Вольф, разгадав мысли престарелого наставника, виновато улыбнулся ему. Мол, «Извини, Пантелеич, но зачем тратить лишние силы, если и так вполне сгодится?», и тут же озорно подмигнул: «Не переживай, научим твоего сосунка уму-разуму».
Валентин Пантелеевич демонстративно проигнорировал пантомиму и с кислой физиономией пригубил свою порцию коньяка.
— Ты кушай, кушай шоколадку, Славик, — ворковал над юношей отчаянно веселящийся Генрих. — Мозгам, особенно молодым и не замшелым, оно очень даже потребно. Кушай, и зла на меня, старика, не держи. Каюсь, погорячился… Сейчас еще по одной выпьем, за дружбу и мир между поколениями, а потом беги в архив, там в спецхран с Ботаники как раз доставили личные бумаги коменданта Федотова. Надеюсь, нужные ответы в них найдутся.

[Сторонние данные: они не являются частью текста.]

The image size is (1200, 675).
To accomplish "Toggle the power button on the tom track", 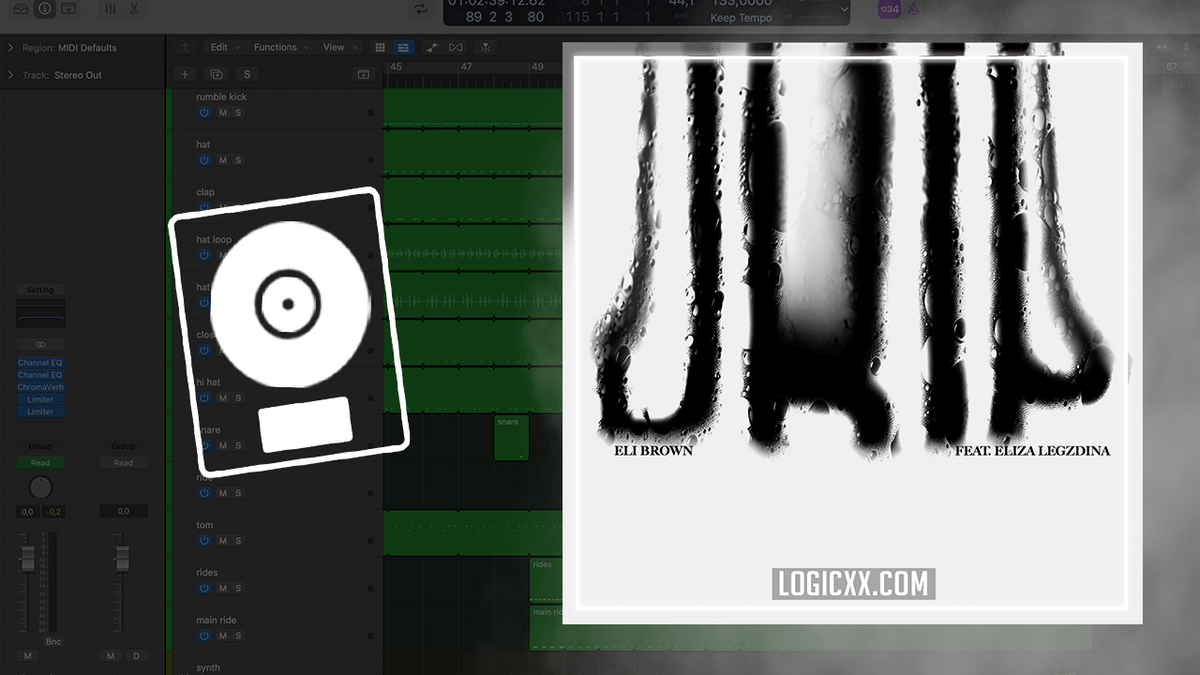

А вечером заходи без всяких стеснений ко мне: найденное обсудим, обнаруженное посмотрим, ну и выпьем опять-таки.
Гринько предпочел надолго не задерживаться, торопливо, без видимого удовольствия сжевал крохотную плитку настоящего «доисторического» шоколада и, вежливо попрощавшись, стремительно выскочил из кабинета.
Оставшись наедине, Вольф немедленно отбросил показное веселье и с задумчивым видом уселся напротив Терентьева:
— Придется идти ва-банк.
— Генрих, зачем ты тащишь мальчишку на поверхность? От него там не будет никакого проку, одна обуза.